My Husband Has Changed. I Wonder If He Still Loves Me.



Your husband loves you and will continue to love you. What you are seeing is very common and natural. We are all humans and when we strive to achieve something we have dreamed of so much, we breathe and release the pressures of the past. He has rest of mind now, no more confusion from other rivals. He knows he has no competitors now as he fully owns you, so what else? 


I can remember a lady crying out two years ago and narrating how her husband before her marriage used to adore her, open the front car door for her, ensure she's given a seat first before he can sit in the public,  or pull out a chair for her to sit first, used to take her to the saloon to make her hair and wait over watching and admiring her, etc but after they got married, she discovered that her husband stopped opening the car door for her, let alone to take her to the salon and stay till she's done.  


Love still exists, even stronger than before so relax and know that he now feels extremely safe, as he now sees you as a part of him. His joy knows no bounds as you are finally bearing his name. Listen,  then he was busy knocking at your door for you to open and so you don't expect him to have knocked recklessly,  he's got to knock appealingly to win your heart to let him in. How can he still be knocking after he's won your heart and settled down? 


A lady also said that while courting her man, whenever he visited and she was set for church,  he'll join her the Church,  at some point, he almost made her church his church but after getting married, the same Church he used to praise was the same he listed out its flaws and stopped every attempt of stopping by. 


Another lady also said that while she was dating her husband,  she was also seeing someone else she knew before him and that severally when she traveled to meet the other person, her husband whom she was dating would see her off at the bus park and paid her fare to and fro even when his instincts must have told him that she's traveling to see another man due to the funny phone conversations he must have heard, but that very man that was seen as a weakling displayed his manly authority when they later got married. 


Ladies, do we remember how we used to go sexy, parading our nude bodies with only g-strings attached to our waist?

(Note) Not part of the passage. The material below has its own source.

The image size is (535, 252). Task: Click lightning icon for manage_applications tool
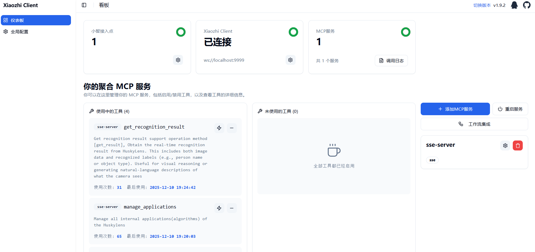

What about the hot bum shorts we used to flaunt whenever we were together with our man when we were yet to get married, do we still go sexy with those items? A lot of us abandoned our sexy micro undies the moment we got married and settled for boxers.  Do we still remember how we used to call or send sweet naughty messages when we were dating or courting? Do we still remember how we used to ask after his mother or check on his family? Do we still remember how we used to go the extra mile to prove to our partners while we were dating that we are the best? Do we still stress ourselves to prove that point to him now that we are happily married? That is just a point to tell us that it happens naturally. The same way we've changed is the same way our partners have changed, but that doesn't imply that we've stopped loving our partners. 


We were equally expecting him to knock at our door, so to open it for him to see how lucky he is to have us, how beautiful and sexy we are than other ladies out there. Does it mean we no longer love him as we got married and we gradually withdrew from those things we used to do to entice him? No! We love and value our husbands,  the truth remains that having tied the knot with him, we have this air of confidence and trust that we are his favorite; he loves and accepts us, and finally belongs to us as he chose us over other girls who were flaunting to get his attention.  This security confidence beclouds us and we fail to see and know that we have gradually retreated from our initial traits. 


Tying the knots is a beautiful thing, as our security guarantee is built and offers us peace of mind, so don't panic, keep loving your partner, and be rest assured that his love for you is immeasurable despite what you may see and assume.